PROMPT:
Copy out the material below word for word.

--- RECORDS SHOWN ---

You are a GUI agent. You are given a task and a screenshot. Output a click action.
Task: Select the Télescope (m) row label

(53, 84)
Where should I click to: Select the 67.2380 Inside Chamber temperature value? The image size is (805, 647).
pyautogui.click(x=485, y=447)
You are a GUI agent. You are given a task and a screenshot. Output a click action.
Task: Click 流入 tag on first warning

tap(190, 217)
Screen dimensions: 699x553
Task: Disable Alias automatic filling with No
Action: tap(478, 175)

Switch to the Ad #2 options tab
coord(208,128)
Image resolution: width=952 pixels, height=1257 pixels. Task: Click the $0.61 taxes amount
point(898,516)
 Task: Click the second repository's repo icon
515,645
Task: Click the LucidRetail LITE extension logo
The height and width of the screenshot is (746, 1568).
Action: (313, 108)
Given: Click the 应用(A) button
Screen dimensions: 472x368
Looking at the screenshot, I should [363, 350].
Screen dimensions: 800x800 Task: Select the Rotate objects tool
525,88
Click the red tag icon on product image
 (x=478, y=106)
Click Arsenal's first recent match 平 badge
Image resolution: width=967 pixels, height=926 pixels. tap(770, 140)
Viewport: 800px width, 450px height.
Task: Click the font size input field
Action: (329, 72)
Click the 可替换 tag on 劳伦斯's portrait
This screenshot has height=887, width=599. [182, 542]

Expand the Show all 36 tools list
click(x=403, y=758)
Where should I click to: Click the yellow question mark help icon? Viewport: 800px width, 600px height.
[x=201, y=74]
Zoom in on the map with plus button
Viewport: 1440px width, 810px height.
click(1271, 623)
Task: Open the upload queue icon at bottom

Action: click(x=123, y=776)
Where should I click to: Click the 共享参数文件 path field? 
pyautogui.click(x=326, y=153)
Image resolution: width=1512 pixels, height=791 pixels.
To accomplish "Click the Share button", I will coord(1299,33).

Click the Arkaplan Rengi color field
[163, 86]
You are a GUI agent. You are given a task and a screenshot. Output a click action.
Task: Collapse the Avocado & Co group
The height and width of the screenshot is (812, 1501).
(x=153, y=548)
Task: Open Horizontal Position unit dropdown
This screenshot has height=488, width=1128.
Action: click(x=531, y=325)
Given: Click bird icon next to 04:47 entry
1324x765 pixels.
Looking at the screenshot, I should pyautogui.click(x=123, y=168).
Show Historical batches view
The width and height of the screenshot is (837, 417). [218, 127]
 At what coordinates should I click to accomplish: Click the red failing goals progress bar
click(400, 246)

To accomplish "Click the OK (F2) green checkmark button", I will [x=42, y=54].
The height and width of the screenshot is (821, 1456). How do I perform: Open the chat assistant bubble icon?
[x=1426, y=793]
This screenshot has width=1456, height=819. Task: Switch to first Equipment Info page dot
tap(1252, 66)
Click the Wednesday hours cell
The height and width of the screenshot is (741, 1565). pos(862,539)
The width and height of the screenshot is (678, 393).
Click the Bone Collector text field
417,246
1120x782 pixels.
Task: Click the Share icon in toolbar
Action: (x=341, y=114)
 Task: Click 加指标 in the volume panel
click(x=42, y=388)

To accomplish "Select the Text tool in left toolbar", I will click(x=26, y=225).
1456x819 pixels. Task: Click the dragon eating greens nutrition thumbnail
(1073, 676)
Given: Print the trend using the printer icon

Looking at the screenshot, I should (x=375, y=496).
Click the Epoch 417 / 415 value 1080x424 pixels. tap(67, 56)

---

FULL OUTPUT:
You are a GUI agent. You are given a task and a screenshot. Output a click action.
Task: Select the Télescope (m) row label

(53, 84)
Where should I click to: Select the 67.2380 Inside Chamber temperature value? The image size is (805, 647).
pyautogui.click(x=485, y=447)
You are a GUI agent. You are given a task and a screenshot. Output a click action.
Task: Click 流入 tag on first warning

tap(190, 217)
Screen dimensions: 699x553
Task: Disable Alias automatic filling with No
Action: tap(478, 175)

Switch to the Ad #2 options tab
coord(208,128)
Image resolution: width=952 pixels, height=1257 pixels. Task: Click the $0.61 taxes amount
point(898,516)
 Task: Click the second repository's repo icon
515,645
Task: Click the LucidRetail LITE extension logo
The height and width of the screenshot is (746, 1568).
Action: (313, 108)
Given: Click the 应用(A) button
Screen dimensions: 472x368
Looking at the screenshot, I should [363, 350].
Screen dimensions: 800x800 Task: Select the Rotate objects tool
525,88
Click the red tag icon on product image
 (x=478, y=106)
Click Arsenal's first recent match 平 badge
Image resolution: width=967 pixels, height=926 pixels. tap(770, 140)
Viewport: 800px width, 450px height.
Task: Click the font size input field
Action: (329, 72)
Click the 可替换 tag on 劳伦斯's portrait
This screenshot has height=887, width=599. [182, 542]

Expand the Show all 36 tools list
click(x=403, y=758)
Where should I click to: Click the yellow question mark help icon? Viewport: 800px width, 600px height.
[x=201, y=74]
Zoom in on the map with plus button
Viewport: 1440px width, 810px height.
click(1271, 623)
Task: Open the upload queue icon at bottom

Action: click(x=123, y=776)
Where should I click to: Click the 共享参数文件 path field? 
pyautogui.click(x=326, y=153)
Image resolution: width=1512 pixels, height=791 pixels.
To accomplish "Click the Share button", I will coord(1299,33).

Click the Arkaplan Rengi color field
[163, 86]
You are a GUI agent. You are given a task and a screenshot. Output a click action.
Task: Collapse the Avocado & Co group
The height and width of the screenshot is (812, 1501).
(x=153, y=548)
Task: Open Horizontal Position unit dropdown
This screenshot has height=488, width=1128.
Action: click(x=531, y=325)
Given: Click bird icon next to 04:47 entry
1324x765 pixels.
Looking at the screenshot, I should pyautogui.click(x=123, y=168).
Show Historical batches view
The width and height of the screenshot is (837, 417). [218, 127]
 At what coordinates should I click to accomplish: Click the red failing goals progress bar
click(400, 246)

To accomplish "Click the OK (F2) green checkmark button", I will [x=42, y=54].
The height and width of the screenshot is (821, 1456). How do I perform: Open the chat assistant bubble icon?
[x=1426, y=793]
This screenshot has width=1456, height=819. Task: Switch to first Equipment Info page dot
tap(1252, 66)
Click the Wednesday hours cell
The height and width of the screenshot is (741, 1565). pos(862,539)
The width and height of the screenshot is (678, 393).
Click the Bone Collector text field
417,246
1120x782 pixels.
Task: Click the Share icon in toolbar
Action: (x=341, y=114)
 Task: Click 加指标 in the volume panel
click(x=42, y=388)

To accomplish "Select the Text tool in left toolbar", I will click(x=26, y=225).
1456x819 pixels. Task: Click the dragon eating greens nutrition thumbnail
(1073, 676)
Given: Print the trend using the printer icon

Looking at the screenshot, I should (x=375, y=496).
Click the Epoch 417 / 415 value 1080x424 pixels. tap(67, 56)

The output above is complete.